Introduction to our LAB (Electronic Business and Collaborative Commerce)

First of all, welcome everybody to join the IEM department of NCTU. I am Prof. Chih-Hsuan (Jason) Wang. It’s my great pleasure to introduce our LAB: Electronic Business and Collaborative Commerce (EBCC).

  1. About our LAB: In brief, EBCC covers many interesting topics, such as supply chain management (SCM), customer relationship (CRM), business performance management (BPM), product design and service design, project and risk management. In simple words, it spans from the operational ERP (enterprise resource planning) to the decision-support war room.

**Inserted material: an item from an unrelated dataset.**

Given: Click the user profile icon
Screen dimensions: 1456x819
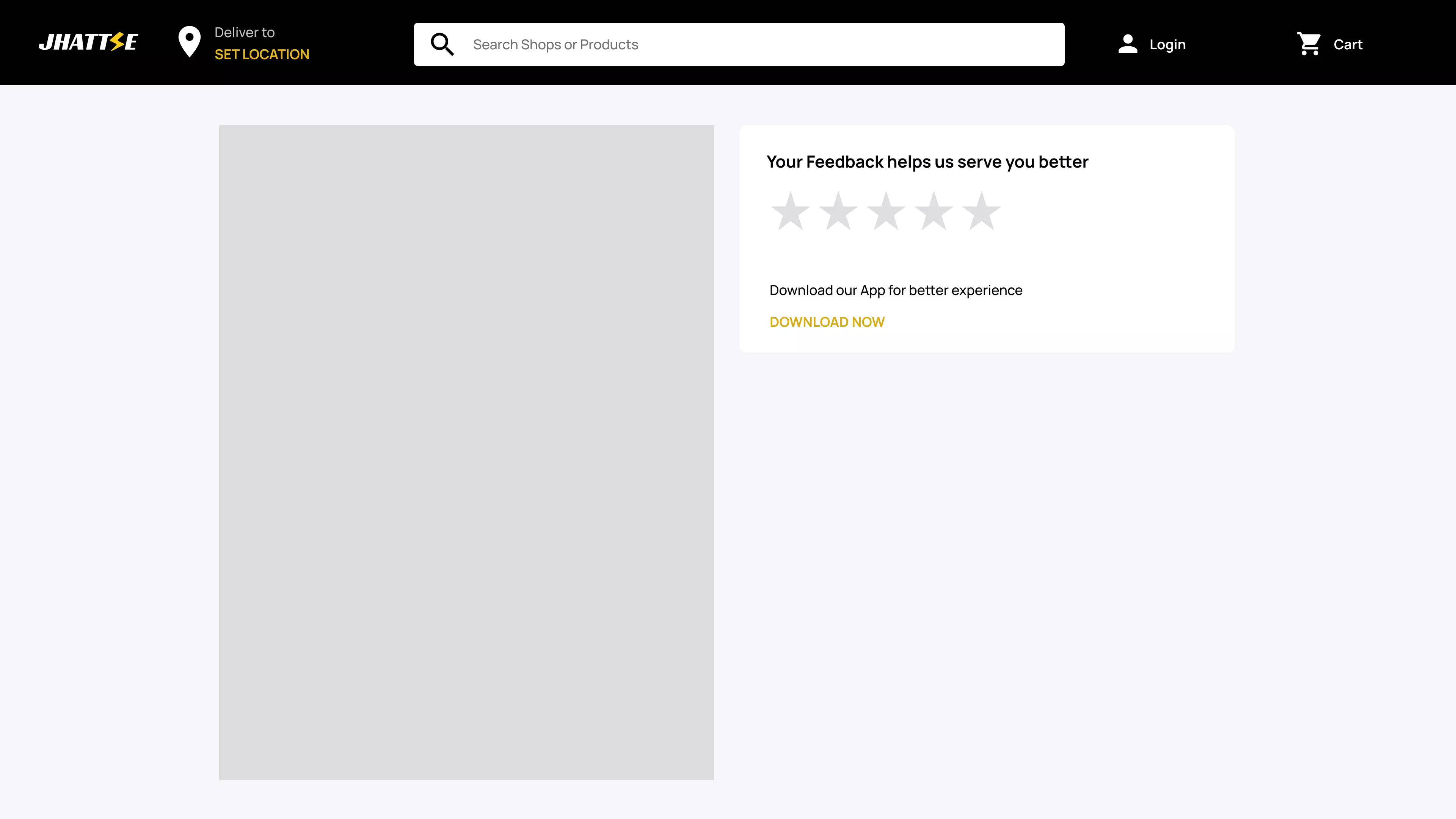Looking at the screenshot, I should [x=1128, y=44].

  1. Prerequisite courses: students need to learn production & operation management, statistics, and database management prior to joining our LAB.
  1. About the IEM courses: the courses offered by the IEM department can be simply classified into the             following categories:
  • Statistics: multivariate analysis, design of experiments, time series, stochastic process, system simulation,
  • Operation Research: scheduling, queuing theory, computational complexity, combinatorial optimization, mathematical programming,
  • Computing Science: data mining, business intelligence, artificial neural network, fuzzy theory, meta-heuristics,
  • Domain knowledge: supply chain management, product design and development, total quality management, manufacturing management (theory of constraint), semiconductor manufacturing management, human-machine interface.
  1. Computer software and other issues: in order to cultivate the cross-disciplinary capabilities, our students need to be good at using some of the following packages, such as Python, MATLAB, R, SPSS, SQL. In particular, they are strongly recommended to have background knowledge in database and statistical data analysis. Our lab is closely related to statistics and computing fields and hence graduate students need to take their courses within the specific topics. Rather than developing theoretical mathematical models or computing algorithms, on the contrary, we encourage students to apply systematic methodologies to solve industrial problems.